On Mon, Aug 19, 2024 at 04:44:42PM +0100, Mark Brown wrote:
On Mon, Aug 19, 2024 at 12:46:13PM +0100, Catalin Marinas wrote:
On Thu, Aug 01, 2024 at 01:06:46PM +0100, Mark Brown wrote:
- /*
* Ensure that GCS changes are observable by/from other PEs in
* case of migration.
*/
- if (task_gcs_el0_enabled(current) || task_gcs_el0_enabled(next))
gcsb_dsync();
[...]
What's the GCSB DSYNC supposed to do here? The Arm ARM talks about ordering between GCS memory effects and other memory effects. I haven't looked at the memory model in detail yet (D11.9.1) but AFAICT it has nothing to do with the system registers. We'll need this barrier when ordering is needed between explicit or implicit (e.g. BL) GCS accesses and the explicit classic memory accesses. Paging comes to mind, so maybe flush_dcache_page() would need this barrier. ptrace() is another case if the memory accessed is a GCS page. I can see you added it in other places, I'll have a look as I go through the rest. But I don't think one is needed here.
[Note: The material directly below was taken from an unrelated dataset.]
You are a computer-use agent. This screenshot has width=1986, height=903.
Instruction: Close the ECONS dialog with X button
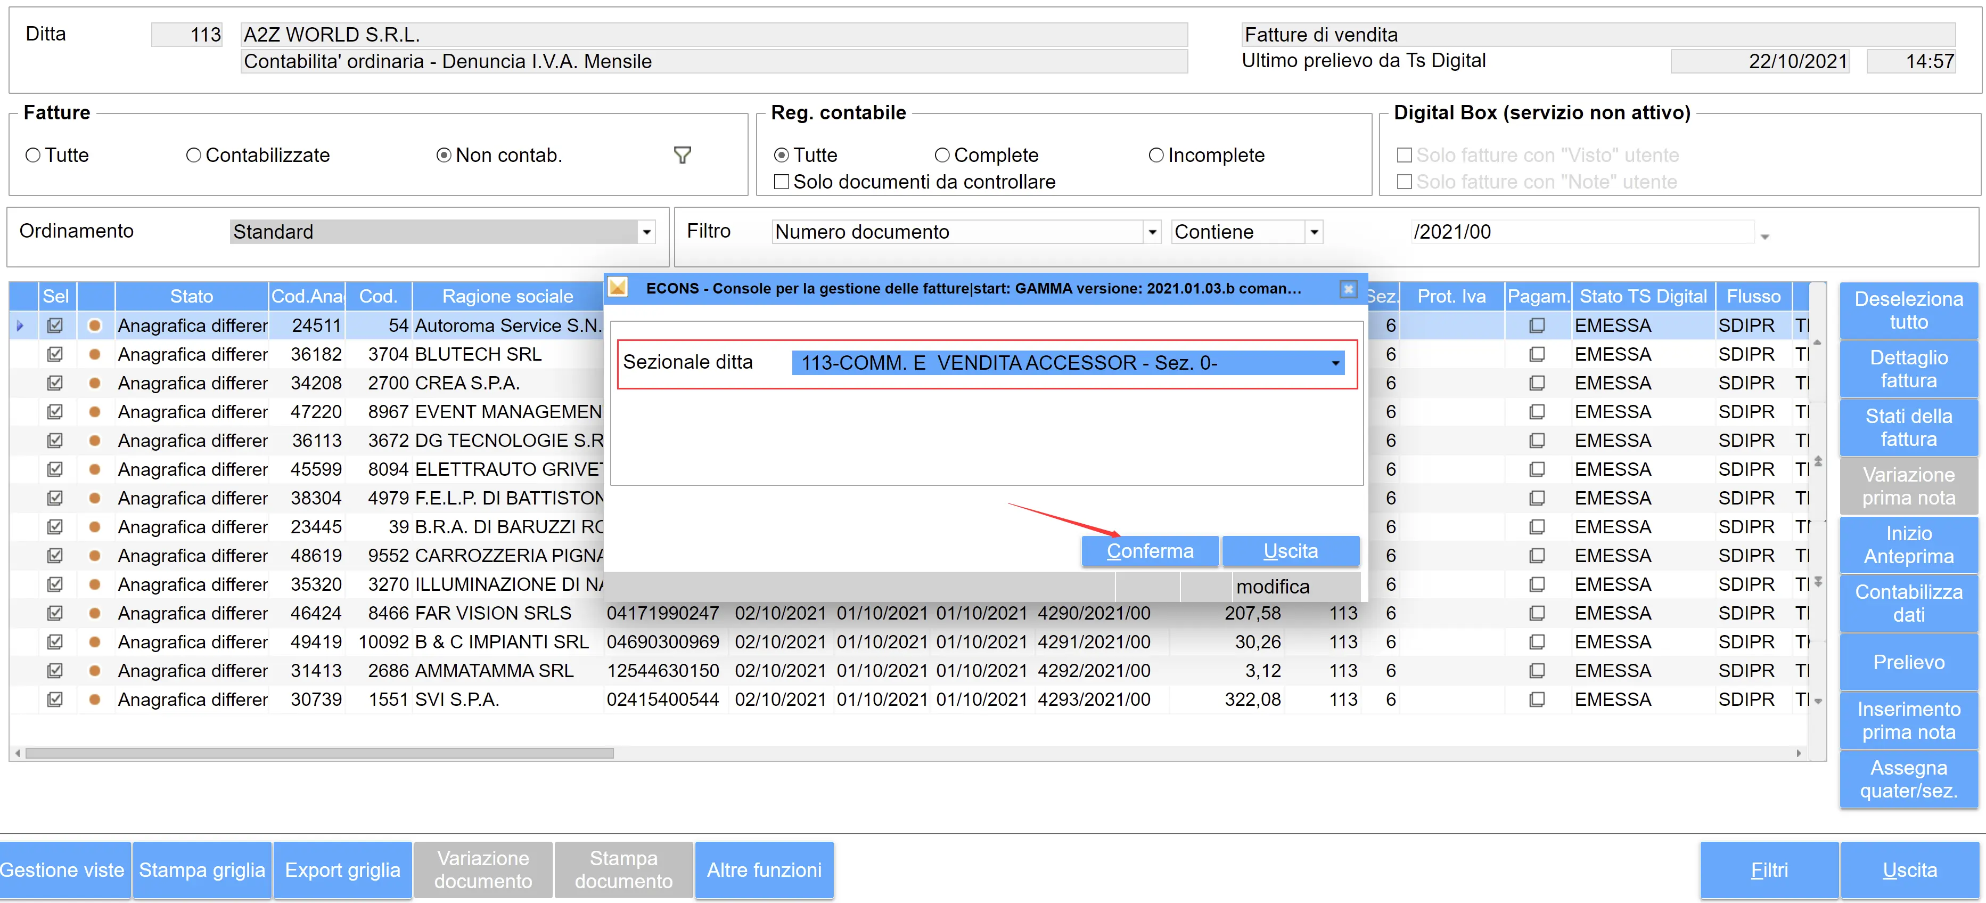click(x=1348, y=288)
It's not particuarly for the system registers, is there's so that anything else that looks at the task's GCS sees the current state.
Ah, so that's the to ensure that any writes on the CPU to the GCS stack would be observable if the task appears on a different CPU (together with the additional classic ordering/spinlocks used for the run queues). Maybe update the comment to say "GCS memory effects" instead of "GCS changes". I read the latter as GCS sysreg changes. Something like below would make it clearer:
/* * Ensure that GCS memory effects of the 'prev' thread are * ordered before other memory accesses with release semantics * (or preceded by a DMB) on the current PE. In addition, any * memory accesses with acquire semantics (or succeeded by a * DMB) are ordered before GCS memory effects of the 'next' * thread. This will ensure that the GCS memory effects are * visible to other PEs in case of migration. */
Feel free to rephrase as you see fit.
I'm pretty confident this excessive, the goal was to err on the side of correctness and then relax later.
I think we are missing some. Paging should be ok as we have a pte change and TLBI and IIRC the same rules as for standard memory accesses apply. ptrace() memory accesses may need something though I'm fine with considering this a best effort (we can't guarantee anyway if any accesses are on different CPUs). I haven't got to the signal handling patch yet.